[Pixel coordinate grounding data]
------------------------------------------------

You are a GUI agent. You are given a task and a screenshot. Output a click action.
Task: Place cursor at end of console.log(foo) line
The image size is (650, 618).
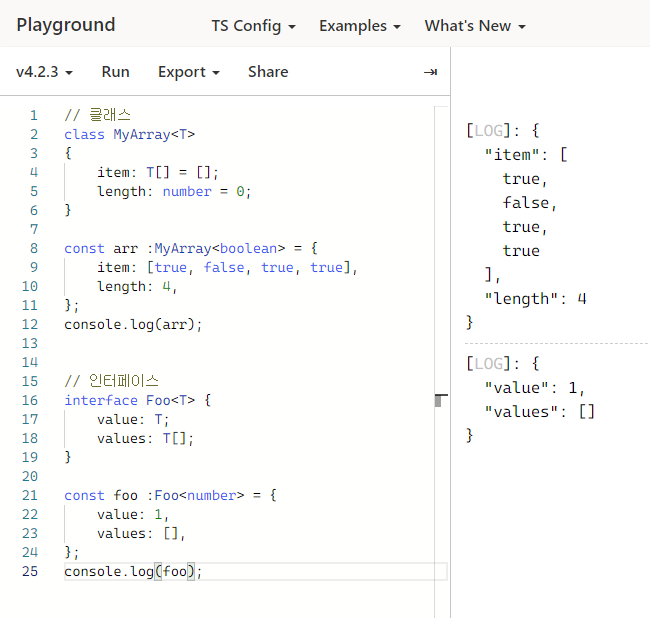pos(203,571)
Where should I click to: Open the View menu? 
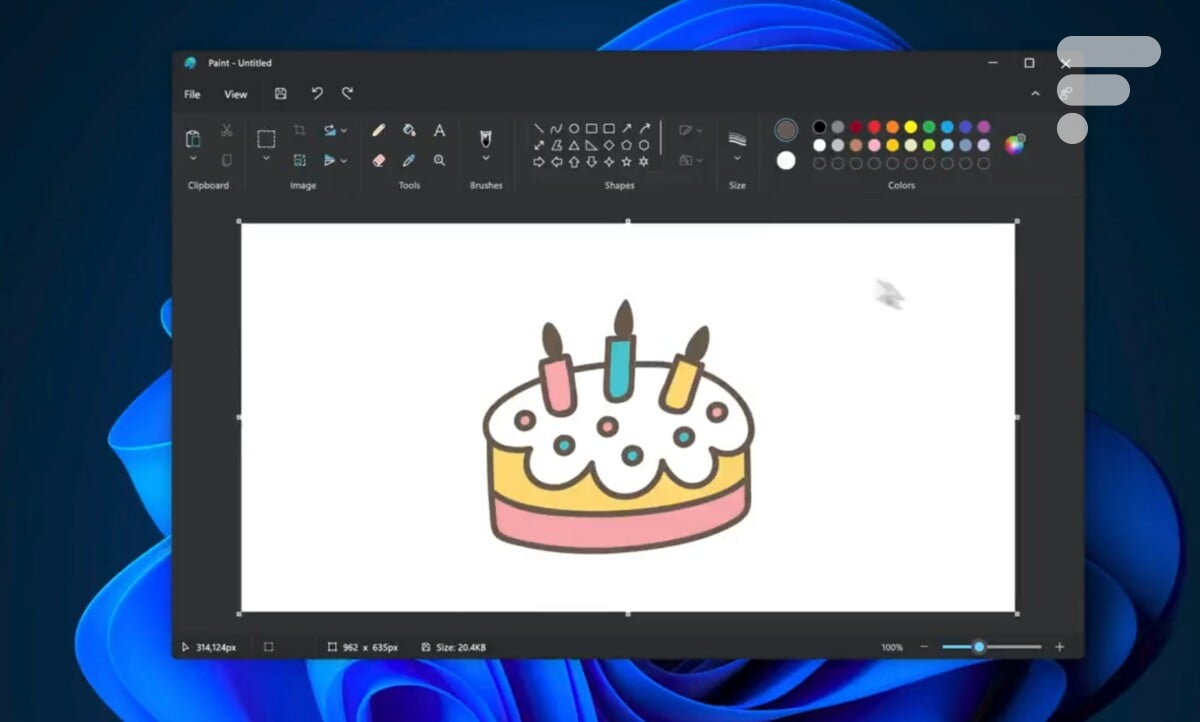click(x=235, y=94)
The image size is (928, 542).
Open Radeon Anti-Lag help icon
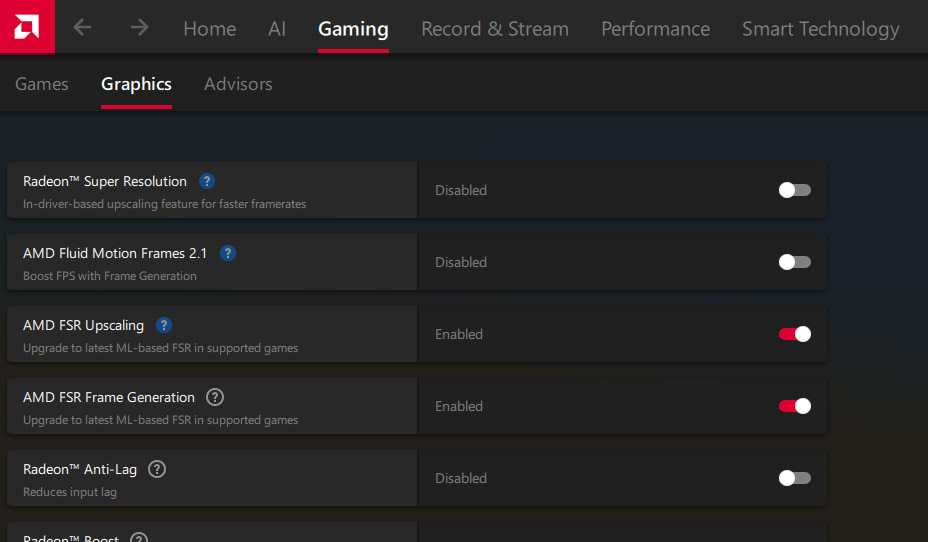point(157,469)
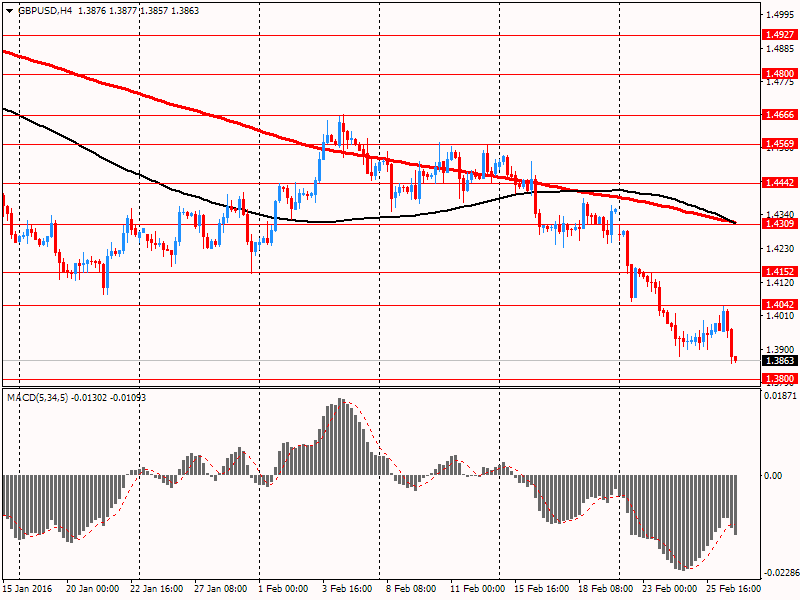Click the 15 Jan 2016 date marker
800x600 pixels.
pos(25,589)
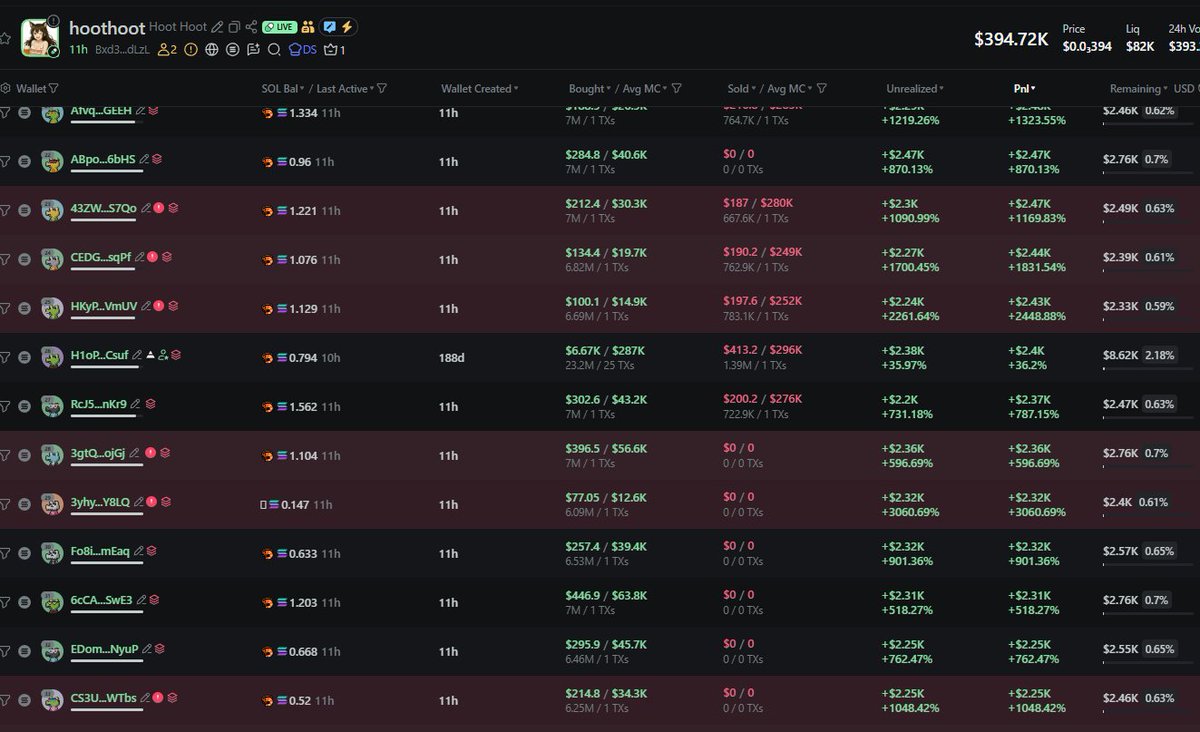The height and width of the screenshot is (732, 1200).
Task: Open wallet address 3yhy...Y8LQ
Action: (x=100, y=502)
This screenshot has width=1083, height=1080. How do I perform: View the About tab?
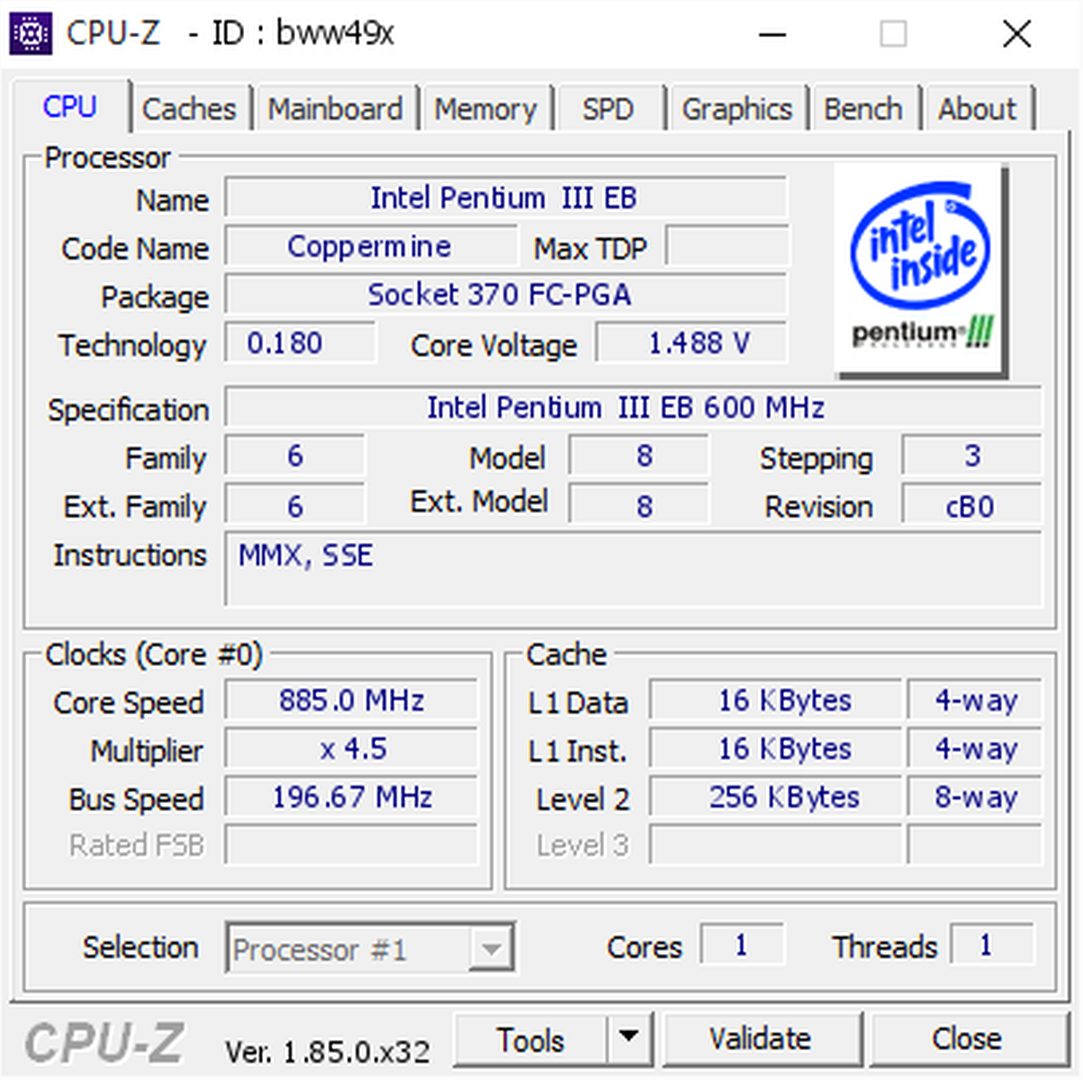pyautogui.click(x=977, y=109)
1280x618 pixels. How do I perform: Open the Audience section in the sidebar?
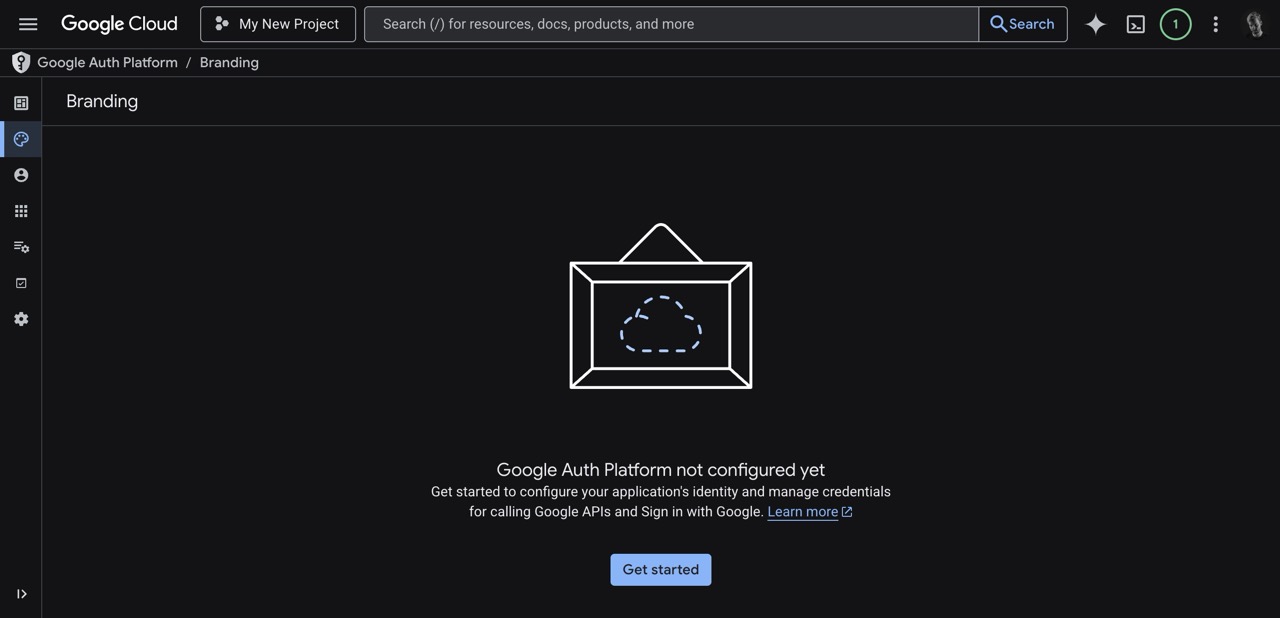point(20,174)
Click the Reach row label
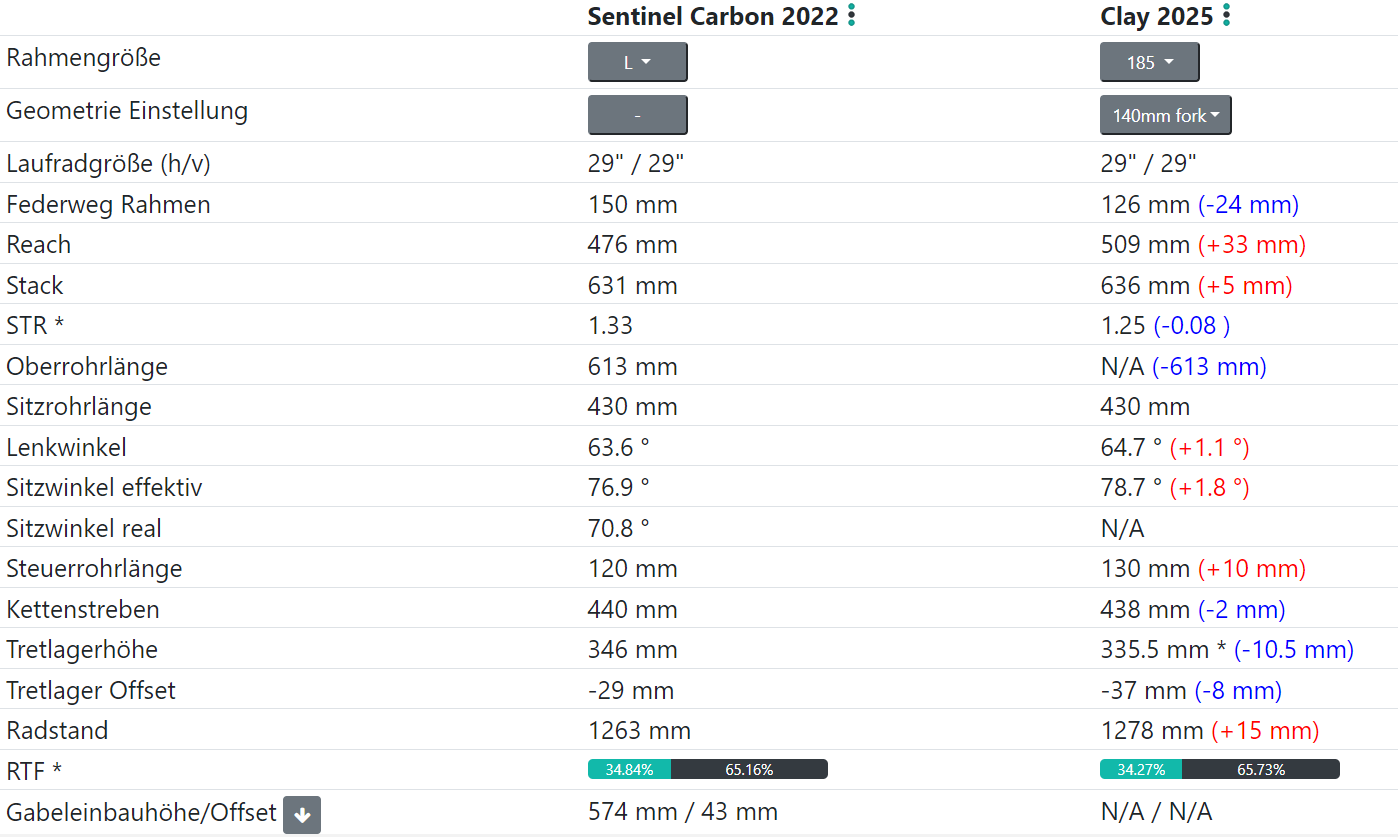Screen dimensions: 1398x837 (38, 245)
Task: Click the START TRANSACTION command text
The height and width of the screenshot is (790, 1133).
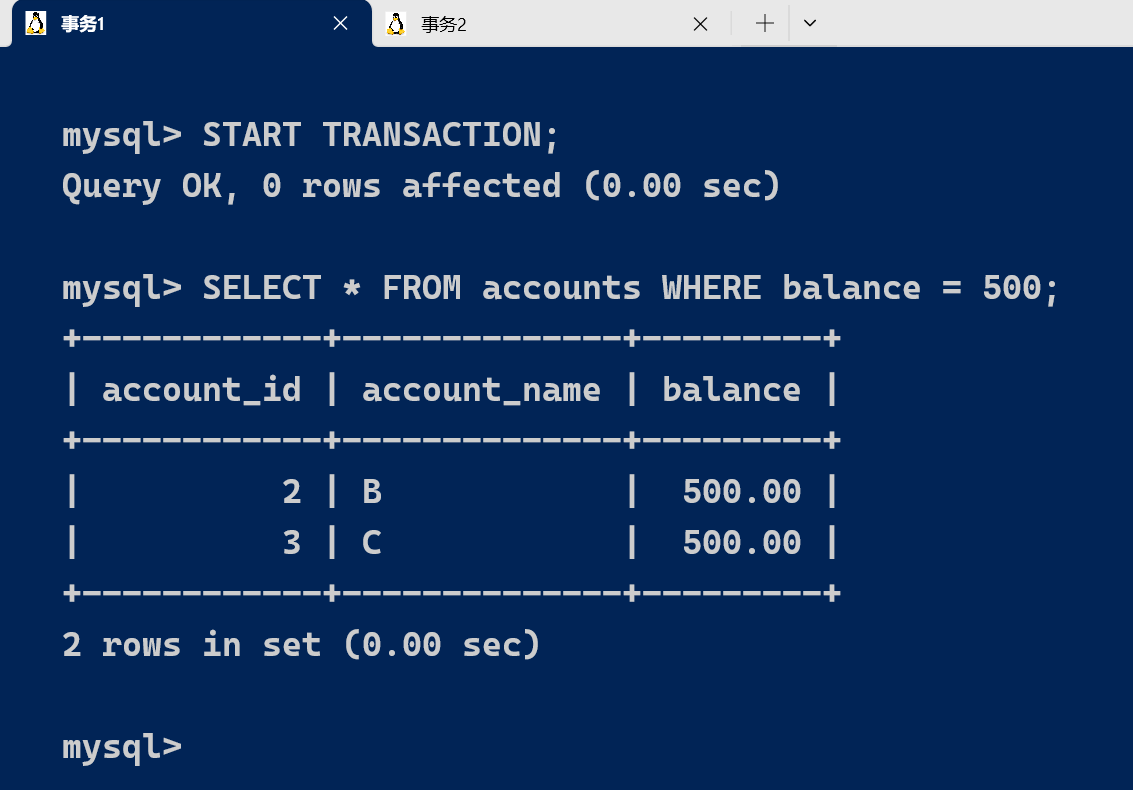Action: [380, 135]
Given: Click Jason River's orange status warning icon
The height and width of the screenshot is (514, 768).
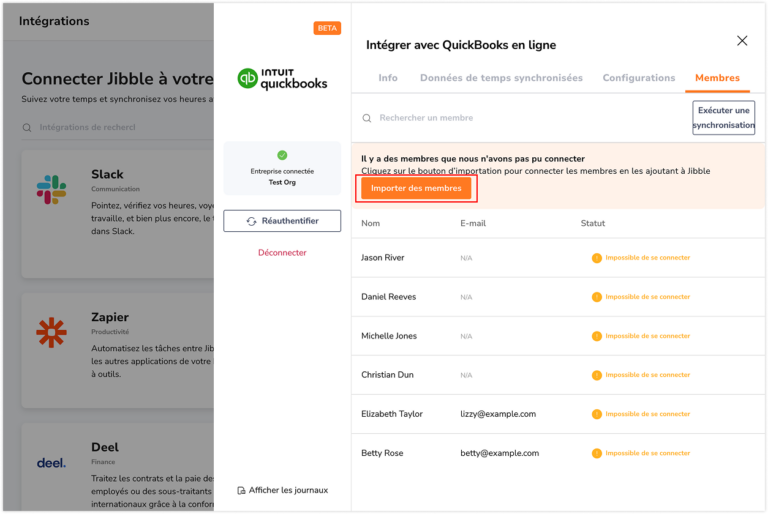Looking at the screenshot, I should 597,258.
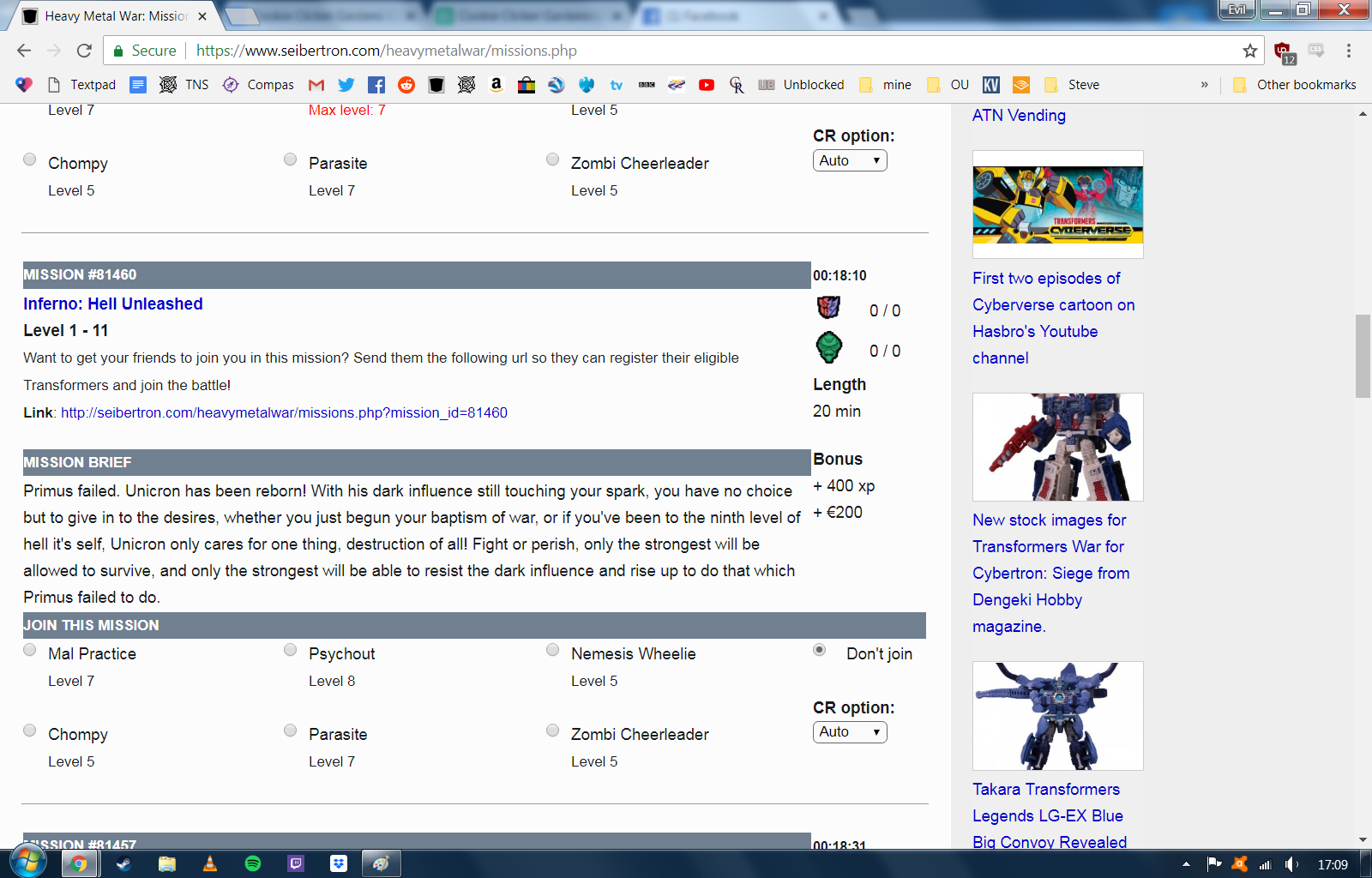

------------------------------------------------

_Task requirements:_
Please write out all the data again word for word, but not the pictures.

_Solution to this problem:_
You are a GUI agent. You are given a task and a screenshot. Output a click action.
Task: Place cursor at end of console.log(foo) line
The image size is (650, 618).
pos(203,571)
Where should I click to: Open the View menu? 
click(x=235, y=94)
The image size is (928, 542).
Open Radeon Anti-Lag help icon
point(157,469)
Click the 15 Jan 2016 date marker
800x600 pixels.
pos(25,589)
The height and width of the screenshot is (732, 1200).
Task: Open wallet address 3yhy...Y8LQ
Action: (x=100, y=502)
This screenshot has width=1083, height=1080. How do I perform: View the About tab?
pyautogui.click(x=977, y=109)
1280x618 pixels. How do I perform: Open the Audience section in the sidebar?
point(20,174)
Click the Reach row label
Screen dimensions: 1398x837 (38, 245)
Task: Click the START TRANSACTION command text
The height and width of the screenshot is (790, 1133).
Action: [380, 135]
Given: Click Jason River's orange status warning icon
The height and width of the screenshot is (514, 768).
Looking at the screenshot, I should 597,258.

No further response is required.